Believing – Es geht um ein Glauben, um unseren Glauben.

1.
Paulus lehrte die Gemeinde in Thessaloniki bestimmte Dinge. „Jesus lehrte seine Jünger wesentliche Dinge. Sie sollten das Evangelium zu den Menschen bringen, Glauben stärken, das Gottesreich ausweiten. Sie sollten Kranken heilen, Schwache segnen, Menschen von belastendenden und verletzenden Kräften lösen. Und sie sollten das Zeugnis materieller Bescheidenheit leben, sollten Gastfreundschaft in Anspruch nehmen.“ (Martin Schleske, WerkZeuge, 18.2.)

Doch als erstes ist bei beiden, bei Jesus und Paulus von etwas Wichtigerem die Rede.
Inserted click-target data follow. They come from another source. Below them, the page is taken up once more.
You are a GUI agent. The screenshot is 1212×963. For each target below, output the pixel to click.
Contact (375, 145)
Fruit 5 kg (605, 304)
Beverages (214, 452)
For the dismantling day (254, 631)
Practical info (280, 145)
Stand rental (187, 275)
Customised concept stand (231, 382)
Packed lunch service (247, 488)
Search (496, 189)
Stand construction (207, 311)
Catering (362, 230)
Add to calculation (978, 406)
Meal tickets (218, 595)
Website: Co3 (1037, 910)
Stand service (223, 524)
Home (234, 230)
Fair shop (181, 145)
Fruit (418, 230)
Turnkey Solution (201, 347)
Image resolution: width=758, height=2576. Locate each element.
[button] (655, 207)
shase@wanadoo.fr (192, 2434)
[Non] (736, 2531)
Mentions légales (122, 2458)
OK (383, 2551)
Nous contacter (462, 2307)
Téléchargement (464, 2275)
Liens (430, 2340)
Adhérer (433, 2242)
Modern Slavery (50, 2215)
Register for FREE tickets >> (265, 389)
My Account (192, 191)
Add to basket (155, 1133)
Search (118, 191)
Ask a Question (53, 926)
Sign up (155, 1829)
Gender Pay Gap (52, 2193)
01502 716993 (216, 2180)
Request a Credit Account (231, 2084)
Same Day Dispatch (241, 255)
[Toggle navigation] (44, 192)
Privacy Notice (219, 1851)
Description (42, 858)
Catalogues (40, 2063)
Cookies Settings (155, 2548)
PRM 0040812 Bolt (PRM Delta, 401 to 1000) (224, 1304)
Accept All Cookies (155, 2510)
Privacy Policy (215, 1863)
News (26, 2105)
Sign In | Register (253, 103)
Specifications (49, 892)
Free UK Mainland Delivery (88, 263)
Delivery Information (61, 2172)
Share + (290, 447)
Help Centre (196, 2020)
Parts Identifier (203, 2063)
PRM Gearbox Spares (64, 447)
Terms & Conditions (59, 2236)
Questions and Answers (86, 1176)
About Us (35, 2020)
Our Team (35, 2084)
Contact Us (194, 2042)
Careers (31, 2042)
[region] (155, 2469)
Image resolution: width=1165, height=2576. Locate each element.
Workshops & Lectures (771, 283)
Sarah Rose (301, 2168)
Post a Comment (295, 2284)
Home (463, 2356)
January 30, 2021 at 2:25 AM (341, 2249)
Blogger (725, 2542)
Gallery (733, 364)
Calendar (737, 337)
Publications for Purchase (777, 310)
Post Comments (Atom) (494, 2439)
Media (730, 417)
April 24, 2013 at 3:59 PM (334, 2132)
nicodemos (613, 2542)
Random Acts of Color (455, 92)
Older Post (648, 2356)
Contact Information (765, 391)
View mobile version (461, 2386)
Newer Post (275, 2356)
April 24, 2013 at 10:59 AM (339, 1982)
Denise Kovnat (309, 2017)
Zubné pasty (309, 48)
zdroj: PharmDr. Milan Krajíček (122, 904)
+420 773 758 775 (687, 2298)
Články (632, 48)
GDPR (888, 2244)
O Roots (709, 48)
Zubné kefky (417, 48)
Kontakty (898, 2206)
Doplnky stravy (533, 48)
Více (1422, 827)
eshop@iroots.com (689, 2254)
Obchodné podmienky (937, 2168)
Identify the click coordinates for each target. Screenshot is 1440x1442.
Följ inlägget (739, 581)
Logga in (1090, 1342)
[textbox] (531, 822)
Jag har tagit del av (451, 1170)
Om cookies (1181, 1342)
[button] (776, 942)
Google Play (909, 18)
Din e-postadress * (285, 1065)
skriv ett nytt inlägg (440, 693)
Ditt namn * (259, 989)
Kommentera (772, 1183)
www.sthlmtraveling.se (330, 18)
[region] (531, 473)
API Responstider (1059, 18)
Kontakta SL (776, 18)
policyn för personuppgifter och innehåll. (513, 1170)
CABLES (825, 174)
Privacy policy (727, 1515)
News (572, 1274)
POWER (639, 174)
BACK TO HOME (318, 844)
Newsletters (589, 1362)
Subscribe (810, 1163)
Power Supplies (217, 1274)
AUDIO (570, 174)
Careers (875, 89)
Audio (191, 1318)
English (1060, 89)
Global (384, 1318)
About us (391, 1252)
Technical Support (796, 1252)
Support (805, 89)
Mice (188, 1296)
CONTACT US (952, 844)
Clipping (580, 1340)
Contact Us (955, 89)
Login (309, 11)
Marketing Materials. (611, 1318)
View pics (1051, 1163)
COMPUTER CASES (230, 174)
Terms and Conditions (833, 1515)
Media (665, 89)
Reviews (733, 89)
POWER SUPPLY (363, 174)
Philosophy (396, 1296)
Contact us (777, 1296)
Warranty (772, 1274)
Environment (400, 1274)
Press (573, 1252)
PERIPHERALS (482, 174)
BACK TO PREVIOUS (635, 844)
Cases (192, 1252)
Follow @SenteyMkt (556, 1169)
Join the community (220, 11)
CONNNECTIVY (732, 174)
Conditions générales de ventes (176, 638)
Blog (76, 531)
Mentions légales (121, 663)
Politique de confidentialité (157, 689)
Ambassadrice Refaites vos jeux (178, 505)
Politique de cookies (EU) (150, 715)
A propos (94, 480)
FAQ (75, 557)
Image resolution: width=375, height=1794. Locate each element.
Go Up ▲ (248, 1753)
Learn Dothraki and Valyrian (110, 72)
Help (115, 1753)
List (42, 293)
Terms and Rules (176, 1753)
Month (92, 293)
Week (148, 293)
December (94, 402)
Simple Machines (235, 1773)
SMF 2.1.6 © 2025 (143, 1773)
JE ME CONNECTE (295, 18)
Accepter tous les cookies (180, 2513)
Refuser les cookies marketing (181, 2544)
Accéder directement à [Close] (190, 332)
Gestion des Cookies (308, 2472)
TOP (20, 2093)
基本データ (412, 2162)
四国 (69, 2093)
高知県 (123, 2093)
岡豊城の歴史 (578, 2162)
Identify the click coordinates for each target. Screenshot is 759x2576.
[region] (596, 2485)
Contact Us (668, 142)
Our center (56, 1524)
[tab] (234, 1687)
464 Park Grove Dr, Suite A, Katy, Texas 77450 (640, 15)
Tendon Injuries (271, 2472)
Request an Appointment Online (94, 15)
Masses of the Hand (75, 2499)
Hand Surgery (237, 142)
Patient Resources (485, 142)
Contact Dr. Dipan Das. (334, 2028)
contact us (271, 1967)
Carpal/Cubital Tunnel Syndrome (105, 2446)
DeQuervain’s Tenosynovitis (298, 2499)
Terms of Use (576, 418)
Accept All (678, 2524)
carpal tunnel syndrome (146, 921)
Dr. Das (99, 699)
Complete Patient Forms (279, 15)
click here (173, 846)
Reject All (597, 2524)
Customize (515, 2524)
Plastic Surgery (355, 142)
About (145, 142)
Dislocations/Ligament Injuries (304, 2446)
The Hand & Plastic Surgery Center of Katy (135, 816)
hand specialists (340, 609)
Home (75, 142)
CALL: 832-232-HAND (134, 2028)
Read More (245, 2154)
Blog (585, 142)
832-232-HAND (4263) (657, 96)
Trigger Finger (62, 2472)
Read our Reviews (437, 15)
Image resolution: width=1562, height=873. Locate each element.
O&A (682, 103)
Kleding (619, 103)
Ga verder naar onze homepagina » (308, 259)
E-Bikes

Es heißt in Mk 3,14: „Und Jesus setzte zwölf ein, die er auch Apostel nannte, dass sie bei ihm sein sollten“. Und es heißt in 1 Kor 1,9: „Gott ist treu, durch den ihr berufen seid zur Gemeinschaft seines Sohnes Jesus Christus, unseres Herrn.“

Es geht im Christentum um die Gemeinschaft mit Jesus, mit Gott, mit dem Heiligen Geist. Und deshalb geht es im Christentum um ein bestimmtes Believing. Es geht um die Frage: Mit welchem Gott darf ich leben? Was darf ich im Glauben wissen und leben?

2.
Es gibt dazu wertvolle Antworten im 1 Thessalonicherbrief. Ich lese uns die Aussagen langsam vor:

Gott ist unser Vater (1,1). – Jesus ist der Herr (1,1)

Dahinter steht der Kern des christlichen Gottesglaubens: Gott ist in Jesus Mensch geworden. Der Schöpfer der Welt, der Gott Abrahams, Isaaks und Jakobs; der Gott Moses; der Gott Davids hat sich in Jesus Christus geoutet.

Wir sind von Gott erwählt, geliebt und berufen in sein Reich (1,1; 1,12). – Der Vater hat Jesus von Toten auferweckt (1,10). – Der Herr wird herabkommen vom Himmel (4,16). – Gott ist der Gott des Friedens, er wird uns bewahren und durchbringen (5,23). – Gott ist treu. Alles, was er verheißen hat, wird er auch tun (5,24).

Mit diesem Gott dürfen wir leben! Mit diesen Gewissheiten dürfen wir leben! In diesem Vertrauen dürfen wir unser Leben leben! Gottseidank! Halleluja!